Below are some entries. Return exactly the lines from the one with "Expand the Stroke section" through the final line, leaving out any pictures.

☆ ☆ ☆ ☆

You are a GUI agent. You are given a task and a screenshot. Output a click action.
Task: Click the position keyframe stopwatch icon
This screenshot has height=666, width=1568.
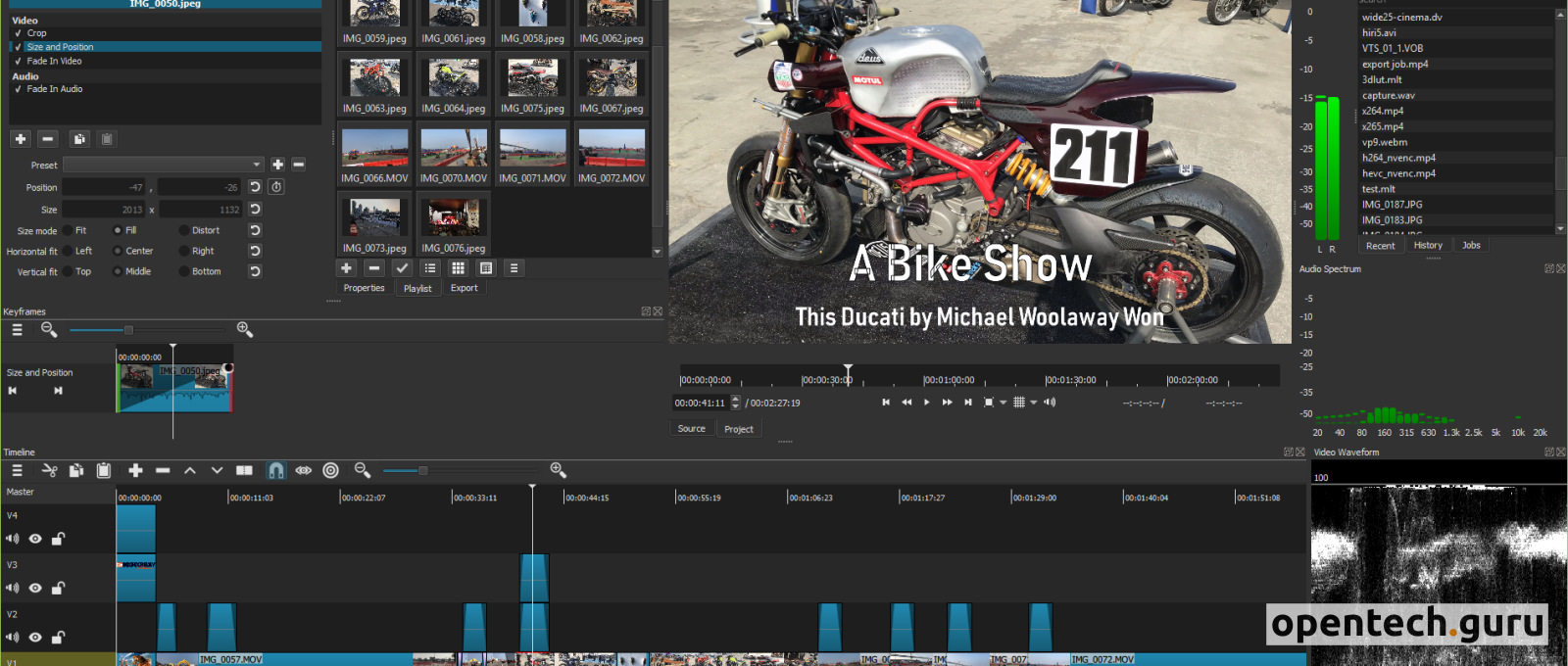coord(276,187)
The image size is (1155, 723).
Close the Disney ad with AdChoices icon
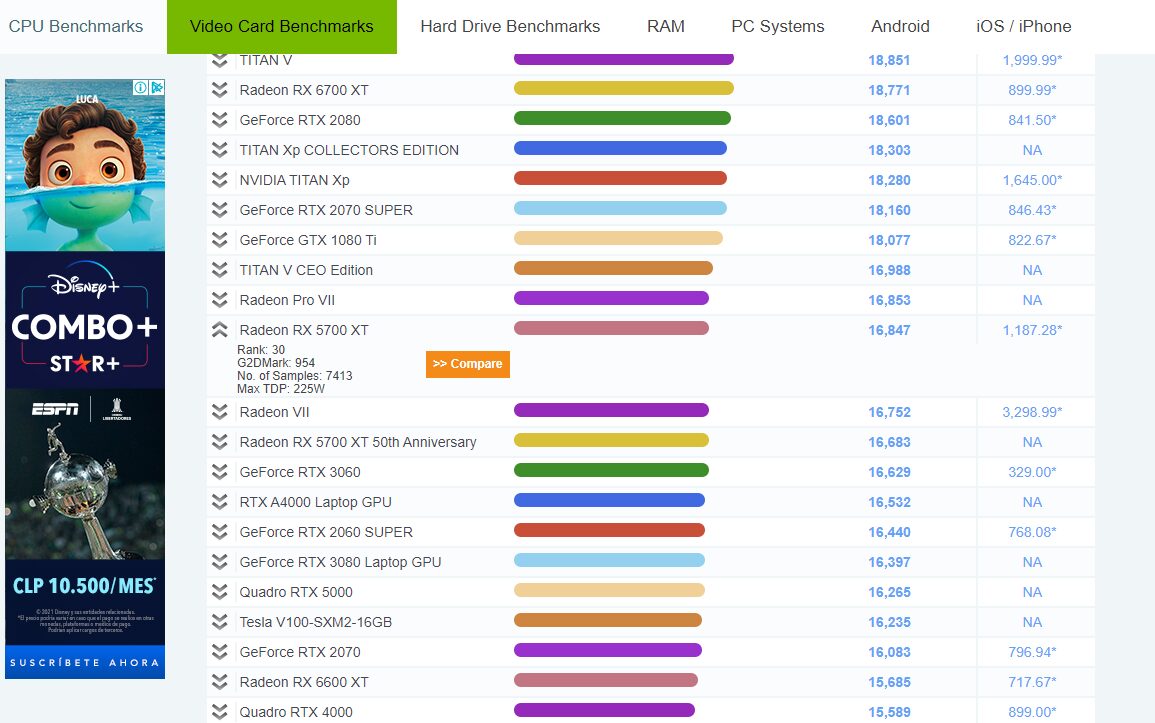tap(157, 88)
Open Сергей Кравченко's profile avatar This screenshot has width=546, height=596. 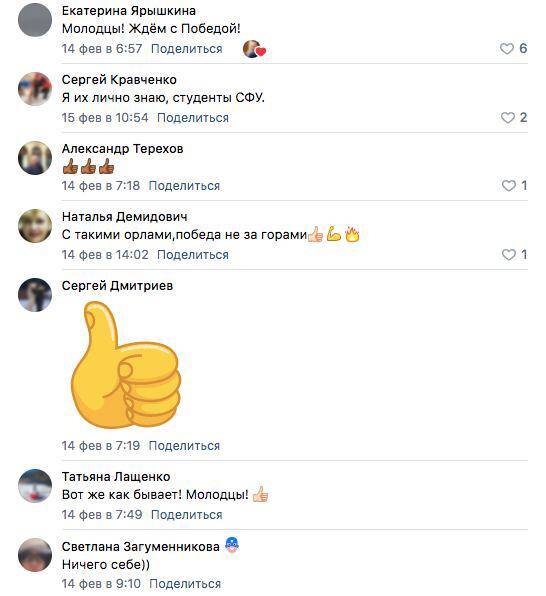pos(35,89)
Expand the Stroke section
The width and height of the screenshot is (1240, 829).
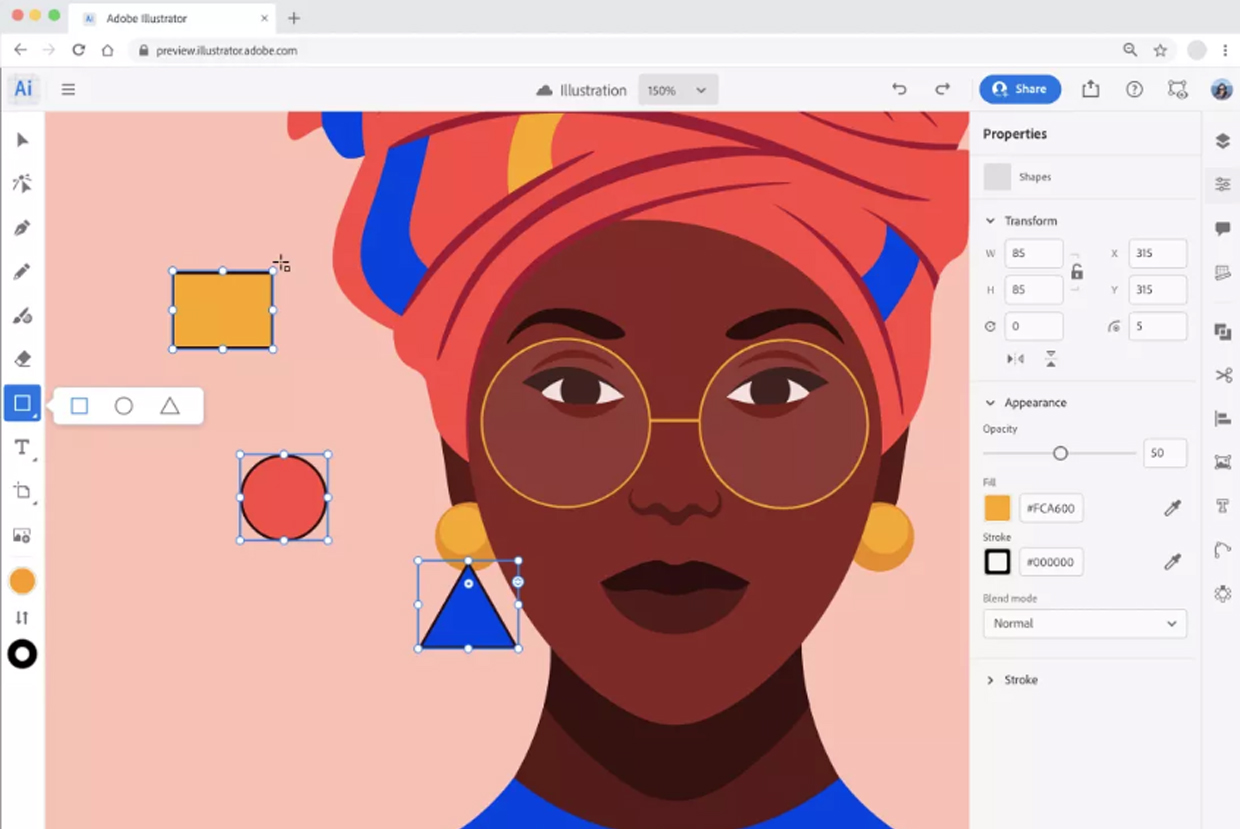(x=1020, y=680)
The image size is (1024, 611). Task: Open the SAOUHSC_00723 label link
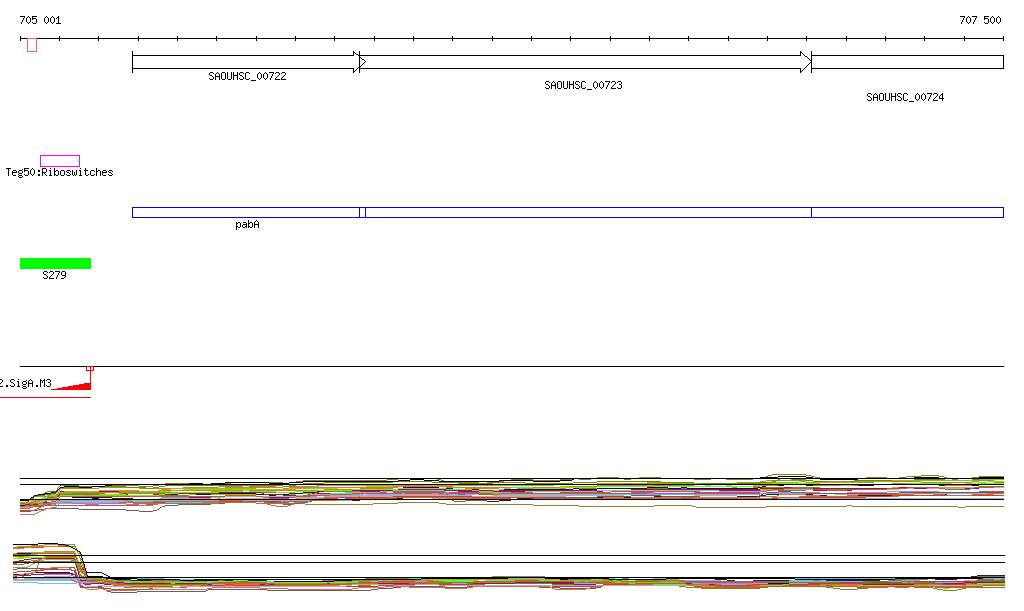click(x=583, y=86)
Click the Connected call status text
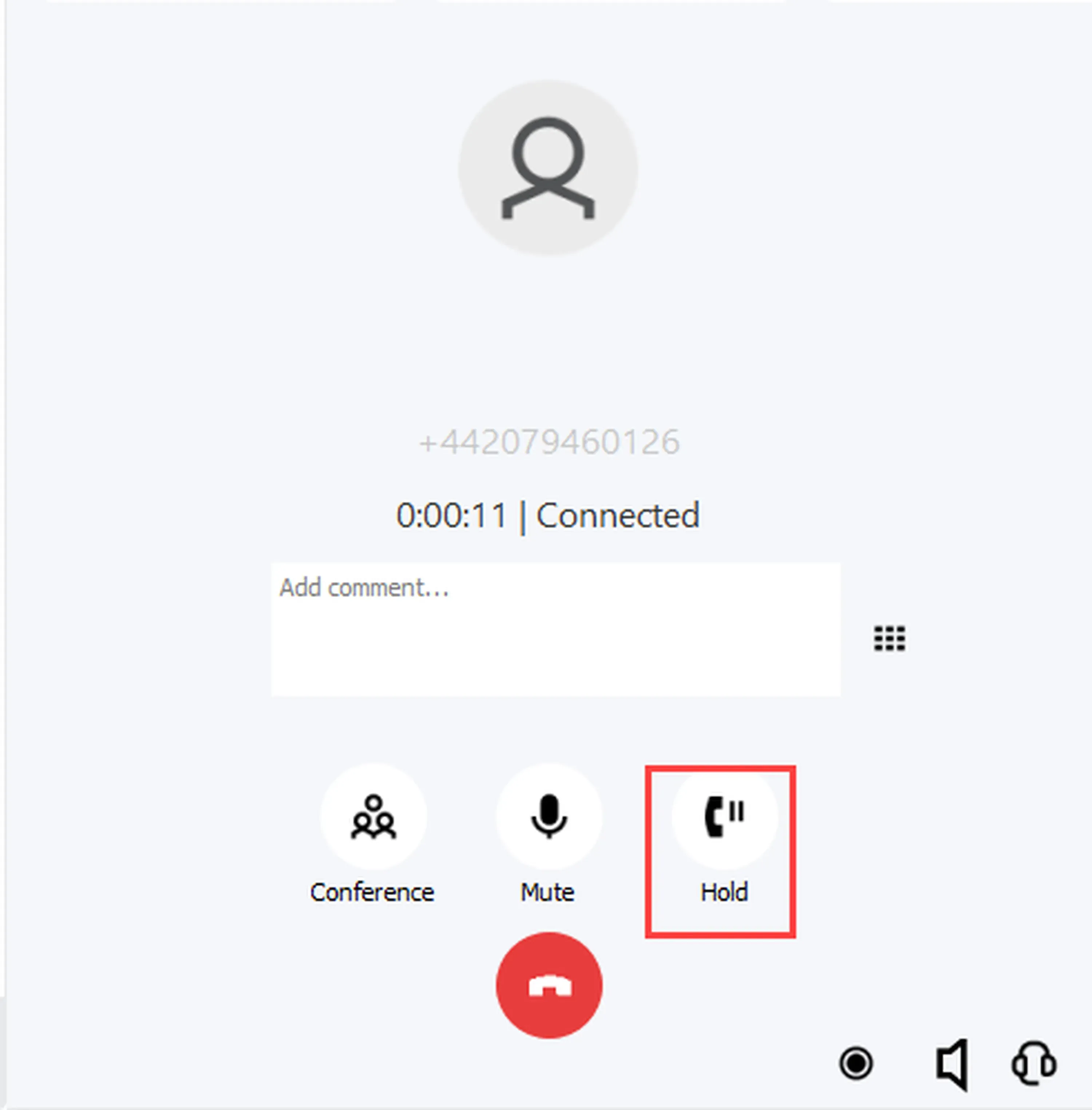The height and width of the screenshot is (1110, 1092). tap(618, 515)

☆ ☆ ☆ ☆

### Exercise result
Expand the Stroke section
The width and height of the screenshot is (1240, 829).
(x=1020, y=680)
The image size is (1024, 611). Task: Open the SAOUHSC_00723 label link
click(x=583, y=86)
Click the Connected call status text
The height and width of the screenshot is (1110, 1092). tap(618, 515)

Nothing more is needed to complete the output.